Ingredients Jump to Instructions ↓

  1. 3 tablespoons shortening

  2. 1/2 cup unsweetened cocoa

  3. 2 1/2 cups sugar

  4. 1/4 teaspoon salt

  5. 1/2 cup light corn syrup

  6. 1/3 cup water

  7. 2 egg whites

  8. 1 teaspoon pure vanilla extract

  9. 3/4 cup walnuts -- chopped

Instructions Jump to Ingredients ↑

  1. Preparation : Makes 3 1/2 dozen candies 1. Melt shortening in top of double boiler over hot water; add cocoa and stir until smooth.
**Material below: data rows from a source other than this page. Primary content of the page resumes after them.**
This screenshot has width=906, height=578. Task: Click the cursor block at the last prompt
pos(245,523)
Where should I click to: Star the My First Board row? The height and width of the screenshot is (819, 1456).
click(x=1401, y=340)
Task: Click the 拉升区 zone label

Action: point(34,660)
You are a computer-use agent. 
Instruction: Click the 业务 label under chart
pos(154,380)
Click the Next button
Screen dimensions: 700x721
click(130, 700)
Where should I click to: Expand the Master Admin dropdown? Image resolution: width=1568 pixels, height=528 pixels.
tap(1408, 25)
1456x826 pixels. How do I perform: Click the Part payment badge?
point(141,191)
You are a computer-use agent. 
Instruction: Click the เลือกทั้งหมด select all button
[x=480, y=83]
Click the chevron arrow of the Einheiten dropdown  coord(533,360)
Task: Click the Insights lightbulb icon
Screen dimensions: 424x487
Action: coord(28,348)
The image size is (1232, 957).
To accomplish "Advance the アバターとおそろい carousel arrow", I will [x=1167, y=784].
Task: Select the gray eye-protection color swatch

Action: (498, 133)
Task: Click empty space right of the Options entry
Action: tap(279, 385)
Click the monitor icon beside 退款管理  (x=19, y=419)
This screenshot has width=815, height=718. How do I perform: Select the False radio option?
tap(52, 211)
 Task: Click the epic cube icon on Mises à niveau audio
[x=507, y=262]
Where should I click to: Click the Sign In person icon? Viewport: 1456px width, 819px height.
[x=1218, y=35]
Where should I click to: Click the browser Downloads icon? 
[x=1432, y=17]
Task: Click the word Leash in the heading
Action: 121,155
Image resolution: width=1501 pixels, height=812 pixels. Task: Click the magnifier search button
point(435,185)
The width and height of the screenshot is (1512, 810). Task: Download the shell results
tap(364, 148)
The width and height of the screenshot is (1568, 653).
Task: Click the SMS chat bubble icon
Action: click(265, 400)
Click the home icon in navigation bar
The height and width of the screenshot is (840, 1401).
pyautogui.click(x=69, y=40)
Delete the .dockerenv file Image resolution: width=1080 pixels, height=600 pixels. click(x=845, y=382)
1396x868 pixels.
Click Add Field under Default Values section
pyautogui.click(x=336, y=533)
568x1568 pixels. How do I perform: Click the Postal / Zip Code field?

Set aside over warm water.

  2. Combine sugar, salt, corn syrup and water in a 2-quart saucepan; cook over medium heat, stirring constantly, until sugar dissolves and mixture boils.

  3. Boil, without stirring, until temperature registers 246 F. on candy thermometer; then beat egg whites in large mixer bowl until stiff peaks form.

  4. Continue to cook until syrup registers 260 F. (hard-ball stage) or until a small amount of syrup dropped into very cold water forms a hard ball; remove from heat.

  5. Immediately pour syrup in a thin stream into egg whites, beating on high speed.

  6. Add vanilla; beat until candy begins to hold its shape.

  7. Quickly blend in cocoa mixture; stir in walnuts.

  8. Drop by teaspoonfuls onto waxed paper-covered baking sheet; store in an airtight container.